= Your objective =
For the records below, give the number of lines where the string "will" occurs. Include nothing else.

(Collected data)
# # # # # # #

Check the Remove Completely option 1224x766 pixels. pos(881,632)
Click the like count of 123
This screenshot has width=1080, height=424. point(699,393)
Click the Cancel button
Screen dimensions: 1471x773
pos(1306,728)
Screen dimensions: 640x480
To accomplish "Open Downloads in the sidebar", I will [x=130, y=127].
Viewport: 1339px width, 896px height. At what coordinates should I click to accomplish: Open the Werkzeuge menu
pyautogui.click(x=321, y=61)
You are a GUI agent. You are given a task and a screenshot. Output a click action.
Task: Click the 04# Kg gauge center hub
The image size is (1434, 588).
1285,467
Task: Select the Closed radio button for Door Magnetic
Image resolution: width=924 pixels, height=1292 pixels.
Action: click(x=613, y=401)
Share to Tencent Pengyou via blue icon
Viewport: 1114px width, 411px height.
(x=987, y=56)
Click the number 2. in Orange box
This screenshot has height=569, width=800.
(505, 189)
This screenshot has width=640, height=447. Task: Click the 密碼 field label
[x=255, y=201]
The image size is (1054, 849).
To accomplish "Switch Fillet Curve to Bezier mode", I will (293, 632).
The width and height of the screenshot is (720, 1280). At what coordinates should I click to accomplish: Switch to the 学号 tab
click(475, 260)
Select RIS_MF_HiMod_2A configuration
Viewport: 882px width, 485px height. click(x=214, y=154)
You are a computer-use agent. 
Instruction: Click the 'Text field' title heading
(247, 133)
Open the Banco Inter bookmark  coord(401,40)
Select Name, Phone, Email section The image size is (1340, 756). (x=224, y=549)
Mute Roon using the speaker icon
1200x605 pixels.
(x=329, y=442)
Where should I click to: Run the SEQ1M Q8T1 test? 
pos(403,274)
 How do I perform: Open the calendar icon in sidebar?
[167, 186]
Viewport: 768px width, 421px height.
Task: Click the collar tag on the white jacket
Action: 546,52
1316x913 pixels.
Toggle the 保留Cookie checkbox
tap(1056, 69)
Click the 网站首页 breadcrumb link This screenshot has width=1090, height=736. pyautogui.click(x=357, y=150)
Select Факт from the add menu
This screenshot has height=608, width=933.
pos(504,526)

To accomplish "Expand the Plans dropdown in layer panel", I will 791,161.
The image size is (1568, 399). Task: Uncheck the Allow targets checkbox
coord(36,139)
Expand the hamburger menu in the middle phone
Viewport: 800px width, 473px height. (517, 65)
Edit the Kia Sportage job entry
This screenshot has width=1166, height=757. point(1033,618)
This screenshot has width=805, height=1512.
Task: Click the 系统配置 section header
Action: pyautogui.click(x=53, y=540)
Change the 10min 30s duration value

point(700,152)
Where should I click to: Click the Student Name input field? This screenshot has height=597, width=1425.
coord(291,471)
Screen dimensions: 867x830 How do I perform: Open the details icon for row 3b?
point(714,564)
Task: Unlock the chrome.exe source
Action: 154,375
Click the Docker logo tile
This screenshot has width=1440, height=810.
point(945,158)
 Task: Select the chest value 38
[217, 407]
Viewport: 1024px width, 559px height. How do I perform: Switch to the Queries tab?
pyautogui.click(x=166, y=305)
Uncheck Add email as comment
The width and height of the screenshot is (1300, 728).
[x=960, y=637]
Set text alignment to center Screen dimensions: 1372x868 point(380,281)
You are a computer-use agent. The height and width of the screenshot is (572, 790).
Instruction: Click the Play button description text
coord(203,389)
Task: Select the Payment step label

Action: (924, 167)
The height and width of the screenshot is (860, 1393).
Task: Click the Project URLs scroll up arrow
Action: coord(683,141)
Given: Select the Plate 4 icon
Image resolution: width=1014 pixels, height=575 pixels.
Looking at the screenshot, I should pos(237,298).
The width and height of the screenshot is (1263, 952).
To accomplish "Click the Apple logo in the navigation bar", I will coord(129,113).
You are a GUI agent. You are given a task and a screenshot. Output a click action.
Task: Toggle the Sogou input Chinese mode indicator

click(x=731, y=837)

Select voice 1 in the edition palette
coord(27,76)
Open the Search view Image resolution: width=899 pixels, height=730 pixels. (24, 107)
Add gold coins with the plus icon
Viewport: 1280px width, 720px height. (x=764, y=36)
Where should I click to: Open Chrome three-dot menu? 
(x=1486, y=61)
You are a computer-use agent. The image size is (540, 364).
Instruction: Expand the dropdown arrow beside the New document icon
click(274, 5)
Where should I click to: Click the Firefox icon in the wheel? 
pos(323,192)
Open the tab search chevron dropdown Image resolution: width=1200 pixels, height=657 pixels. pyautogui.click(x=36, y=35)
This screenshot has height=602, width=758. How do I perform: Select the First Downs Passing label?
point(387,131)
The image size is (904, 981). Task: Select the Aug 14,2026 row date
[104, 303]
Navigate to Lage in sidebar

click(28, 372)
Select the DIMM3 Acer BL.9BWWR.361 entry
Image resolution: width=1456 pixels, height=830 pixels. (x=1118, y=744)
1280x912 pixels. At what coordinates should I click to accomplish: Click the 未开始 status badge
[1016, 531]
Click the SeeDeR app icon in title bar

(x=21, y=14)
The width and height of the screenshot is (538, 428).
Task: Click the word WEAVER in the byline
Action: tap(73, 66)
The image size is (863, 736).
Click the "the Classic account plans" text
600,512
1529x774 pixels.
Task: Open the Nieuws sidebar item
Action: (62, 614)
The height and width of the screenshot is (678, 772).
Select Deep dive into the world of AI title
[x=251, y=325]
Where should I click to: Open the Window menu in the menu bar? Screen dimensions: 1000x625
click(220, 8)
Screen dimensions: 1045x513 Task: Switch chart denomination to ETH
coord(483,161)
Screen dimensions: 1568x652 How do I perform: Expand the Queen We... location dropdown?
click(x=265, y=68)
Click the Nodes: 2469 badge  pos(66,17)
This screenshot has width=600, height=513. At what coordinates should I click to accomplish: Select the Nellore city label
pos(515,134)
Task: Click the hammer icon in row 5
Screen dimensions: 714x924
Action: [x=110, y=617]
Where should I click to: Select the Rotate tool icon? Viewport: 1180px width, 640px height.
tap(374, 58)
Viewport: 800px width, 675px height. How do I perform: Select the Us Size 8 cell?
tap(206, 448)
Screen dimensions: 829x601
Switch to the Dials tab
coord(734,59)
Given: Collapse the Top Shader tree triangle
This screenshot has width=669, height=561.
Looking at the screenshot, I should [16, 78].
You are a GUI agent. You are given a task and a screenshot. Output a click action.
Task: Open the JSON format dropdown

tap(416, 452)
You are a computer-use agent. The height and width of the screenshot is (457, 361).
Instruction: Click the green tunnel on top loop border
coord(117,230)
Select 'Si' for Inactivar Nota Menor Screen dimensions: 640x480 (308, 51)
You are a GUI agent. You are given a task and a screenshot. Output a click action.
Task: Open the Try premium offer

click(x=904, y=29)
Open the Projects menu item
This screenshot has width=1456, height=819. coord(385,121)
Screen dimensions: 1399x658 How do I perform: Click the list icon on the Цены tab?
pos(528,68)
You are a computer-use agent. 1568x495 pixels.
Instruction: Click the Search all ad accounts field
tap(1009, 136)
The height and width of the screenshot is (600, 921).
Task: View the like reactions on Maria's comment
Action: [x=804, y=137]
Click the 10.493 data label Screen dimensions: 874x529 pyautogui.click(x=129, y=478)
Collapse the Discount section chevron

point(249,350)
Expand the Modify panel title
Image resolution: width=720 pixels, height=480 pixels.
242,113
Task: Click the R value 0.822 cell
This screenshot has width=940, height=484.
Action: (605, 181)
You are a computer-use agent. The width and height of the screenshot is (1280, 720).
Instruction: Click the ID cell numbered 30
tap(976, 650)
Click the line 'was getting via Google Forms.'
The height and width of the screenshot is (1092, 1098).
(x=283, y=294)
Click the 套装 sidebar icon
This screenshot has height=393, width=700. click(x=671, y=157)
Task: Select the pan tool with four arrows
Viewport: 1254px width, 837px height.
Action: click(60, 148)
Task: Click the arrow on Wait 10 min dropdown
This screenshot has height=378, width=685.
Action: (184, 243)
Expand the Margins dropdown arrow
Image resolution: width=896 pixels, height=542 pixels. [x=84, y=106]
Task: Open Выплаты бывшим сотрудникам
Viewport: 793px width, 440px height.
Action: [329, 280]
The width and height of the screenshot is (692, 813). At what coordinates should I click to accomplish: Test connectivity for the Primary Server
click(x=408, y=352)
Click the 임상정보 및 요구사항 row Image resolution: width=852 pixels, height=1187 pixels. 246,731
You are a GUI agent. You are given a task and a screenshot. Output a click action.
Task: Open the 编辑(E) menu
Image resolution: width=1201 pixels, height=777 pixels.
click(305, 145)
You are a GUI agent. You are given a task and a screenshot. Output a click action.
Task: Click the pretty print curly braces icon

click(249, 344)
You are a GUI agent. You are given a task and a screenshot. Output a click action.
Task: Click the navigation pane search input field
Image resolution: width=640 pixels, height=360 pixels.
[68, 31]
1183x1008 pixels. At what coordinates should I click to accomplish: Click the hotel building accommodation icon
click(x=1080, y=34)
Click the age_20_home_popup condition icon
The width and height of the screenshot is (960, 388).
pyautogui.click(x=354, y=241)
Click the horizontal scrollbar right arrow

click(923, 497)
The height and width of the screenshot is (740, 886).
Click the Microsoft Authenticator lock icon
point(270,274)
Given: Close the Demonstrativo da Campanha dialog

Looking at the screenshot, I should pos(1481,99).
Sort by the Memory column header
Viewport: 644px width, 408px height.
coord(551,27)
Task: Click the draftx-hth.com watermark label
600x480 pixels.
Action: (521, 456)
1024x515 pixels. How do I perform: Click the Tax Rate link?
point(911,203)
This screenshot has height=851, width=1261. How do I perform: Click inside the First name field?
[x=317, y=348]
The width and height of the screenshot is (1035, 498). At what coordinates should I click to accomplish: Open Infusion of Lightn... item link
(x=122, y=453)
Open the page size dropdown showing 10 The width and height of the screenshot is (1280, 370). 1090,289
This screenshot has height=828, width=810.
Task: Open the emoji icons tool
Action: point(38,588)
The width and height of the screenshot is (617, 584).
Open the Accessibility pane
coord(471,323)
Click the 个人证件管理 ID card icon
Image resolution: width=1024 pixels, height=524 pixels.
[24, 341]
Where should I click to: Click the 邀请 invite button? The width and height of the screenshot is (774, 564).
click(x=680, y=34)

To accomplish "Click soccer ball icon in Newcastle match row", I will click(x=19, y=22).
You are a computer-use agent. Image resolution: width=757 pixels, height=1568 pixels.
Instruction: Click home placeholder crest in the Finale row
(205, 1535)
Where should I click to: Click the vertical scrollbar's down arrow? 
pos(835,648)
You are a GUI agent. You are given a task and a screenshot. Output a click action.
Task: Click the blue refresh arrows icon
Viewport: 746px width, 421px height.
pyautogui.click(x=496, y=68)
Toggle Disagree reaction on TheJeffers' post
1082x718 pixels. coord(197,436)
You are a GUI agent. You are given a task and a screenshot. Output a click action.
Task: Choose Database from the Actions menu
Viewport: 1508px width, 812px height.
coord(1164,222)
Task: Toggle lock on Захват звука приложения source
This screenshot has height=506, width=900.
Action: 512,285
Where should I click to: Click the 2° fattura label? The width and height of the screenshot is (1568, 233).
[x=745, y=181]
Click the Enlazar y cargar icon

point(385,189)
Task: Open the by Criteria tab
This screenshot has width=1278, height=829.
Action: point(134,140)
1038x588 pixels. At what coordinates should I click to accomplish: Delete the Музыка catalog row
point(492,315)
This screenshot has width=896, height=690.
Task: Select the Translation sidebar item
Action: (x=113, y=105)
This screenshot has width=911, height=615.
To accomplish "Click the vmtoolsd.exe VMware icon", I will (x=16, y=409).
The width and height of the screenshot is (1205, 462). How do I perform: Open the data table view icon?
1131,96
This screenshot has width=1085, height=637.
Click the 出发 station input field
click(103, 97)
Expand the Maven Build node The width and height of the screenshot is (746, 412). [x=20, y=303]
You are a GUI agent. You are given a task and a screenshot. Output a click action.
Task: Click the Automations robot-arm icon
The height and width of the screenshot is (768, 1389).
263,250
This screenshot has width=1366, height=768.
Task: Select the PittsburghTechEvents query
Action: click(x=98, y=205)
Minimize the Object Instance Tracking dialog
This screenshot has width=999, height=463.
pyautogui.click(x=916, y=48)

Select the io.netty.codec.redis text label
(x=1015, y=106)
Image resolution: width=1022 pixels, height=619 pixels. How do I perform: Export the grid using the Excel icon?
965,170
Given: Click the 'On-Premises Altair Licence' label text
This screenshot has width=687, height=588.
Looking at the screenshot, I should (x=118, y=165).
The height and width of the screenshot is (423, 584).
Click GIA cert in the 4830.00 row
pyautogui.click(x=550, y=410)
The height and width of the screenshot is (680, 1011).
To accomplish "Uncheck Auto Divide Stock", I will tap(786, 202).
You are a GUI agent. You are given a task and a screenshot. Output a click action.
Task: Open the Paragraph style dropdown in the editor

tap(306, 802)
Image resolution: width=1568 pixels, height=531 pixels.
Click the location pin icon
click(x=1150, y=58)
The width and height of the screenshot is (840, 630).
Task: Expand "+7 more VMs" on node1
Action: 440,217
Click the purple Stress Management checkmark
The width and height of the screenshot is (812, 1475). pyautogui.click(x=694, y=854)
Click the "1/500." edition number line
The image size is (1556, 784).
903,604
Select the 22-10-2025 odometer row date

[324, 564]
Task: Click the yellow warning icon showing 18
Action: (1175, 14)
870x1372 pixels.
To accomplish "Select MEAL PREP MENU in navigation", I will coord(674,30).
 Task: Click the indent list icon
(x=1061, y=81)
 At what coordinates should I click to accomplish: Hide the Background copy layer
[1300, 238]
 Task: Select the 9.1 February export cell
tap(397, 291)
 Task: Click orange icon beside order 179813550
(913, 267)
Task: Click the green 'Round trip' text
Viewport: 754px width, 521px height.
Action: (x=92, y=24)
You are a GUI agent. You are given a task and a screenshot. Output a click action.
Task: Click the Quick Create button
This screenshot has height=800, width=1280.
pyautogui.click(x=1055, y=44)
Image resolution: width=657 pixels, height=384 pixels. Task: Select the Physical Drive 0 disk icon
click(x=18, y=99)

# # # # # # #

= Answer area =
8